Un trop vieux, c'est quelqu'un qui
brasse des idées anciennes, dépassées. La caractéristique du vieux, c’est de
l’être au regard des autres. Je connais des gens plus jeunes que moi qui sont
plus vieux que moi. Et la femme qui m'a le plus étonné dans ma vie me parlait
avec toute l'intelligence de ses 85 ans. On peut être jeune vieux, et vieux
jeune. Bien sûr, une personne de 80 ans ne fera pas de la conception pub, nous
ne lui en demanderons pas tant.
Le milieu publicitaire est très
superficiel. Son mandat est de créer de fausses images sur de vrais produits.
Rien pour écrire à sa mère, seulement au public.

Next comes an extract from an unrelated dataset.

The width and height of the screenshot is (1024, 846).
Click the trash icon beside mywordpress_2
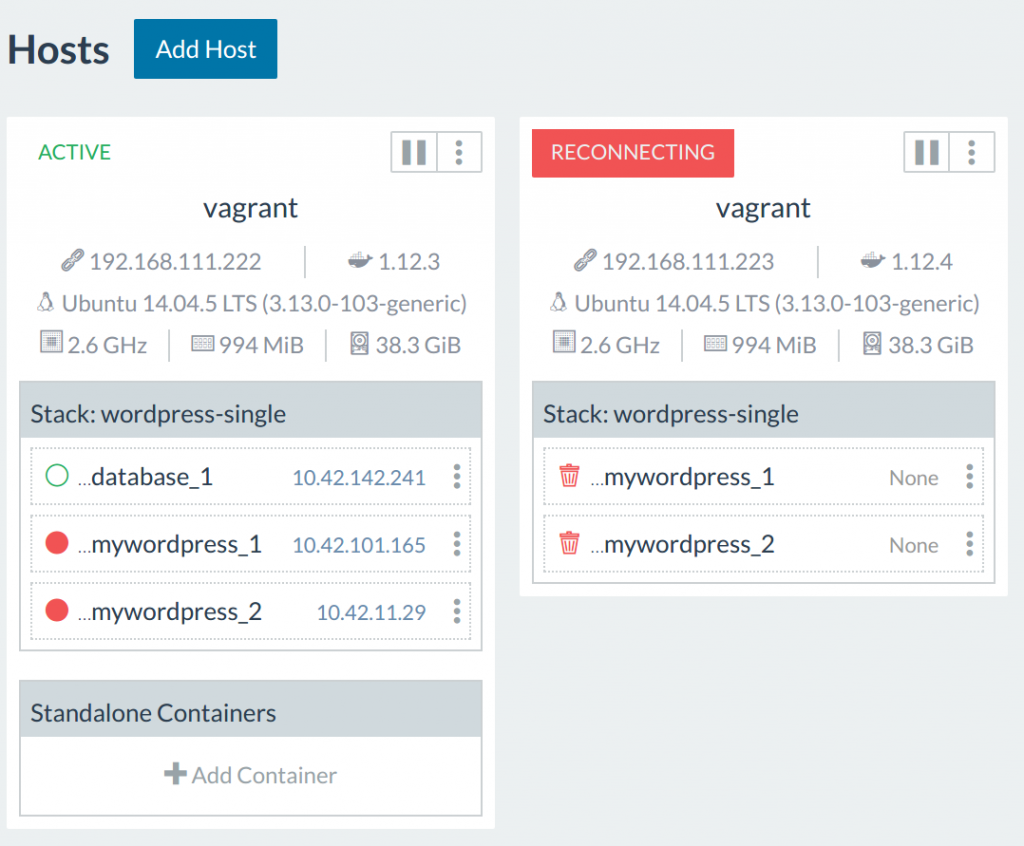pos(569,544)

Je ne regrette pas une seule seconde de
mes années passées en agence, même si j'en suis sorti avec un congé forcé de
six mois. En fait, l'agence ma crissé dehors parce que j'avais un billet de
repos du médecin. Les Normes du travail ont ensuite rappelé ces sauvages à
l'ordre pour congédiement illégal. Parce que, à ses heures, le milieu publicitaire
peut être assez sauvage.
S'il est gratifiant pour un concepteur
de travailler des jours et des nuits pour trouver une fausse image à un vrai
produit, si les vacances ressemblent davantage à une convalescence qu’à des
vacances, les agences remplissent leurs comptes de banque avec le gingin des
concepteurs et les heures supplémentaires non payées. L’adrénaline de l’un
apporte du blé à l’autre.
En agence, j’ai cotoyé du talent, de l'intelligence
et du génie. J'ai connu la prétention, la couardise et les oeillères. J'ai vu
jusqu'où on peut aller dans la petitesse, uniquement pour s'accoler la
paternité d'une idée. J'ai appris qu’un bon créatif est un savant mélange de
stratégie et de discipline.
J'ai aussi
confirmé que la pub est la plus fantastique école de communication. Et
pourtant, je ne m'ennuie plus une seconde de la pub en agence et, aujourd’hui,
je n'envie personne qui se tape toute cette pression. C'est ce qui s'appelle la
maturité. Je suis un has been de la
pub et c'est très bien. Ce n'est certainement pas un ti-cul de 40 ans qui me
fera la leçon.
Bravo, je suis tout à fait d'accord avec toi! Je trouve ton témoignage poignant tout comme ton analyse.